**** Available data ****

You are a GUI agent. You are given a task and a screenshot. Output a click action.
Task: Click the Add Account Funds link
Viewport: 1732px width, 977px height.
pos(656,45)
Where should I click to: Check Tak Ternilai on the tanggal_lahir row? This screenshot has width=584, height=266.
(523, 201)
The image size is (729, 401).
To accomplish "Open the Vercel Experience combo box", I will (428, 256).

****
**** Available data ****

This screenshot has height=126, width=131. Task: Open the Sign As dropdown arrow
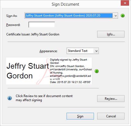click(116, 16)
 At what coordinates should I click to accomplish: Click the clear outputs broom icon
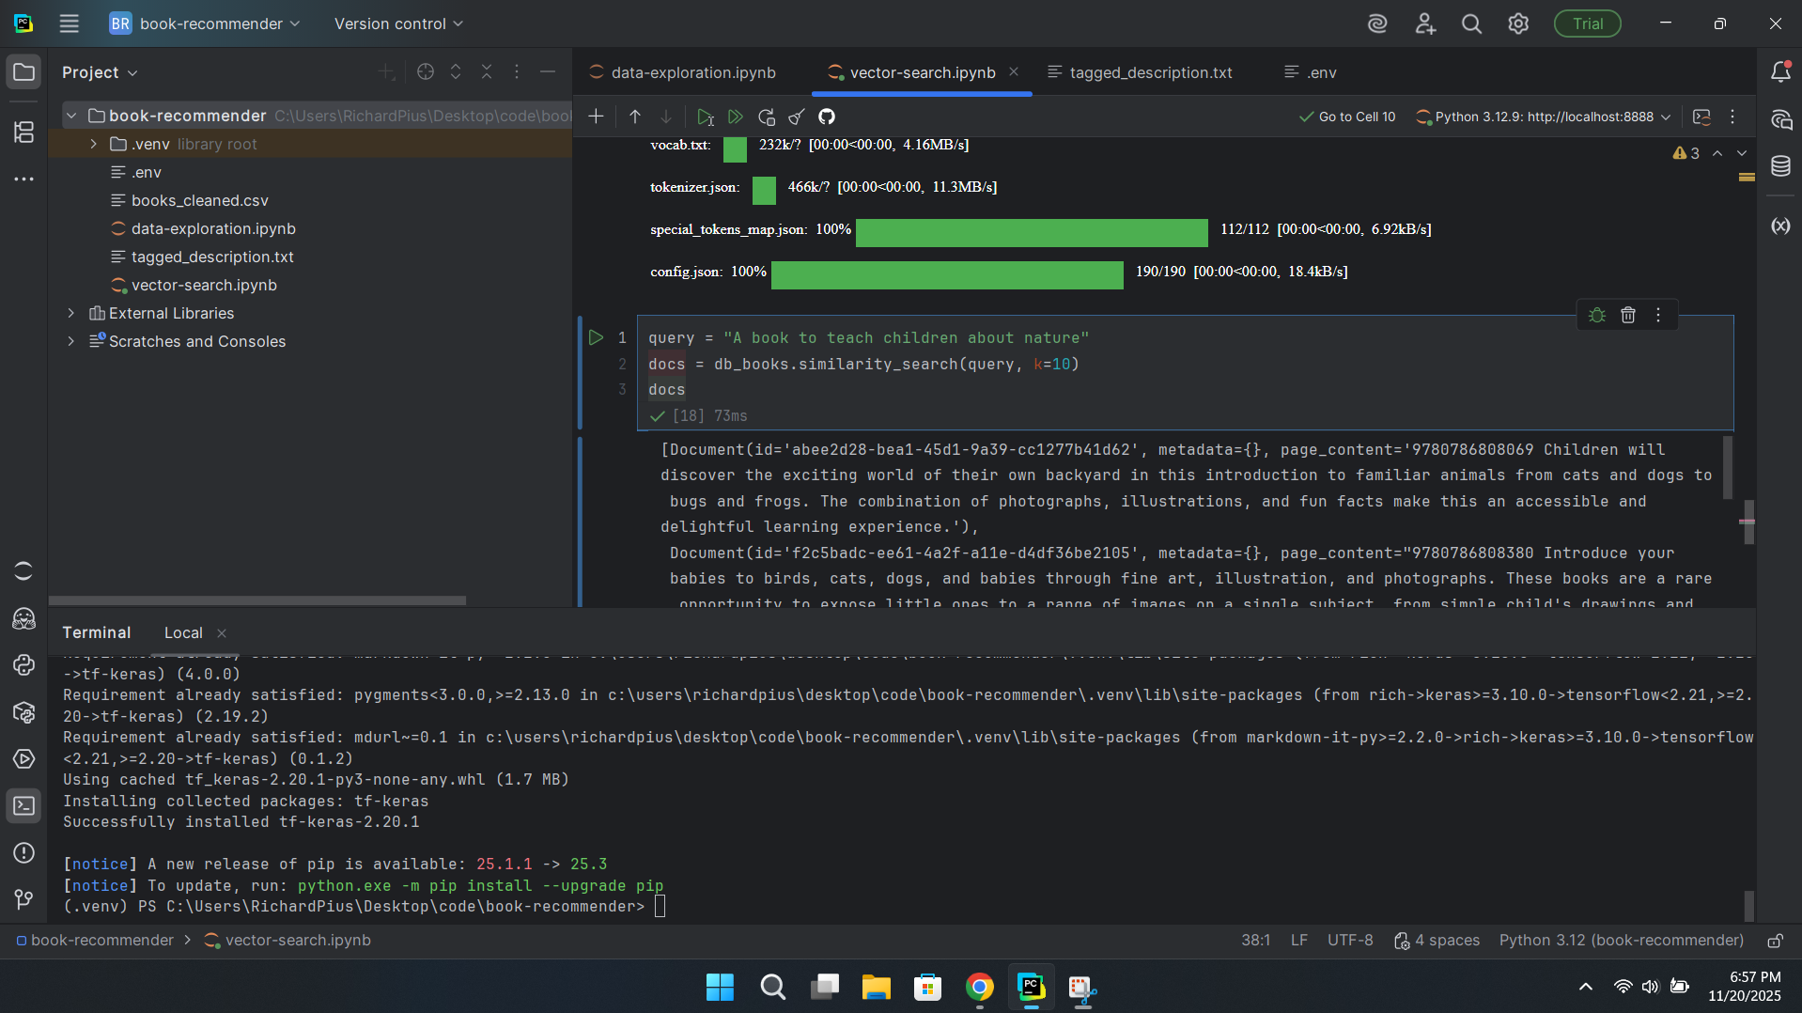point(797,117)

****
**** Available data ****

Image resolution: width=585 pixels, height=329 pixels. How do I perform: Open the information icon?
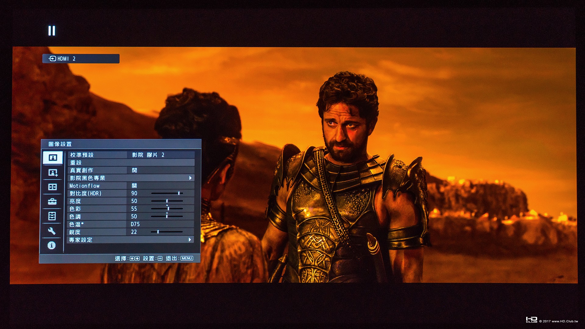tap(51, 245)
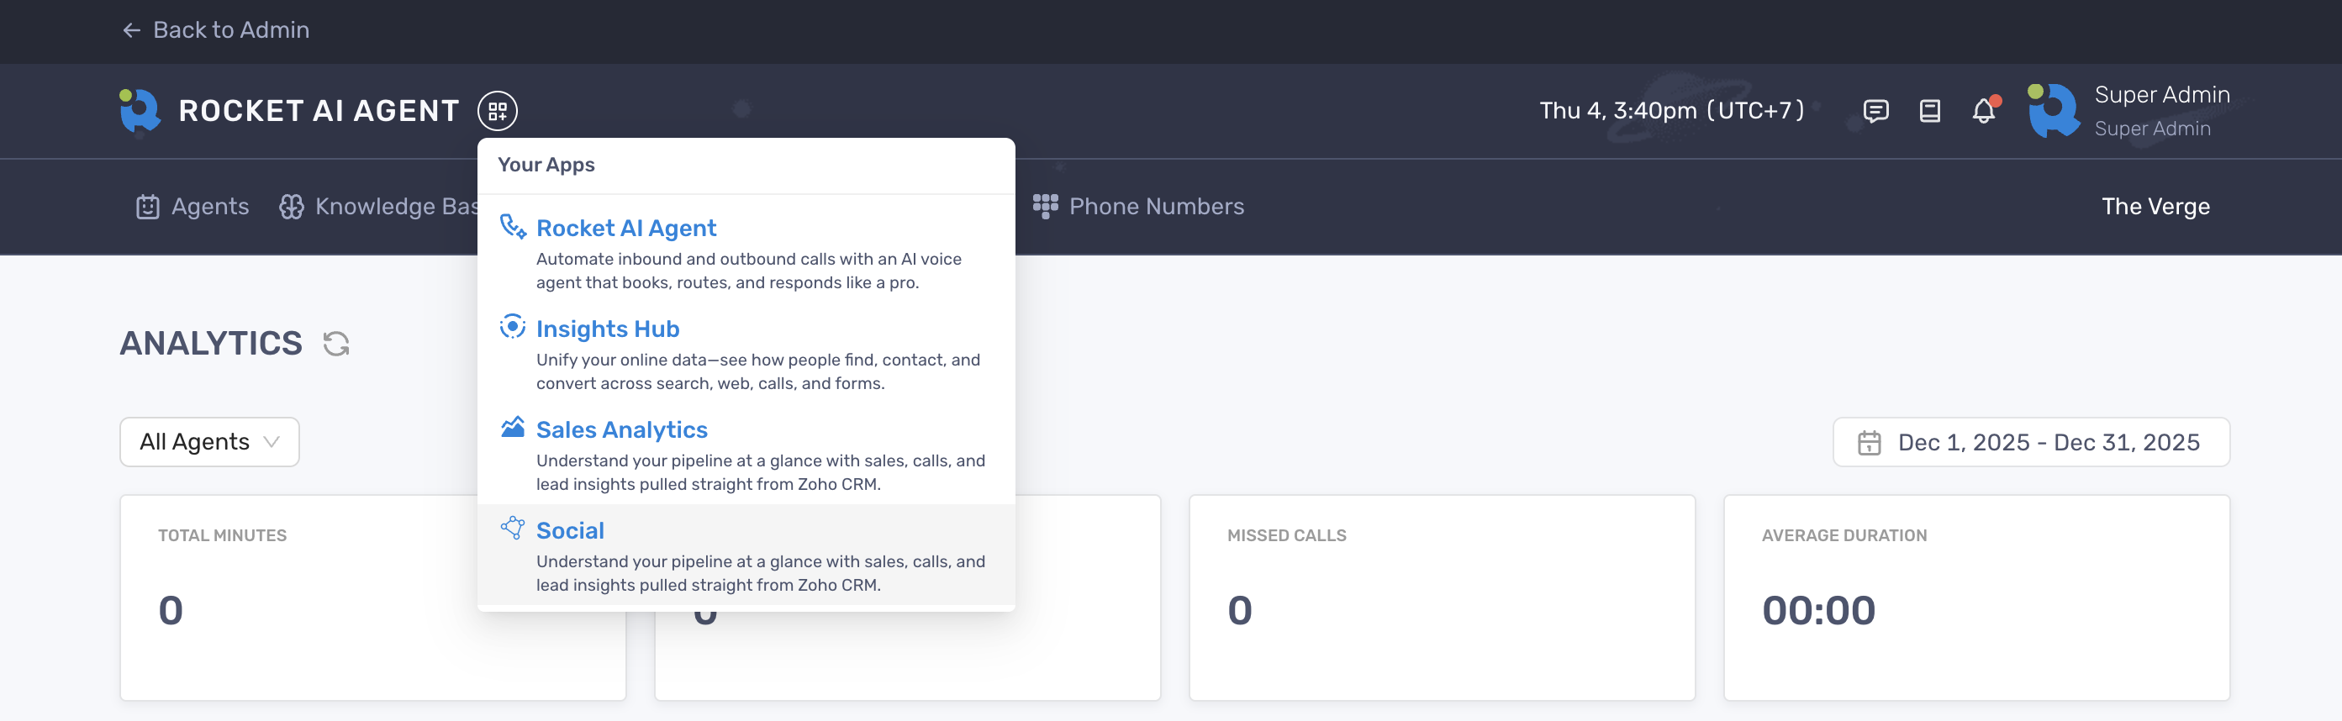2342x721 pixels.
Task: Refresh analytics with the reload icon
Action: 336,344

****

Task objective >> Starting at the line that contains "This screenshot has height=126, width=131." and ending at the line that contains "point(797,117)", give those lines again with their requests and scale every coordinate in the answers by 0.8, rounding to whole numbers with halves rounded up. Give only these lines and leave out the pictures.

Task result >>
This screenshot has height=126, width=131. Task: Open the Sign As dropdown arrow
click(93, 13)
 At what coordinates should I click to accomplish: Click the clear outputs broom icon
point(638,94)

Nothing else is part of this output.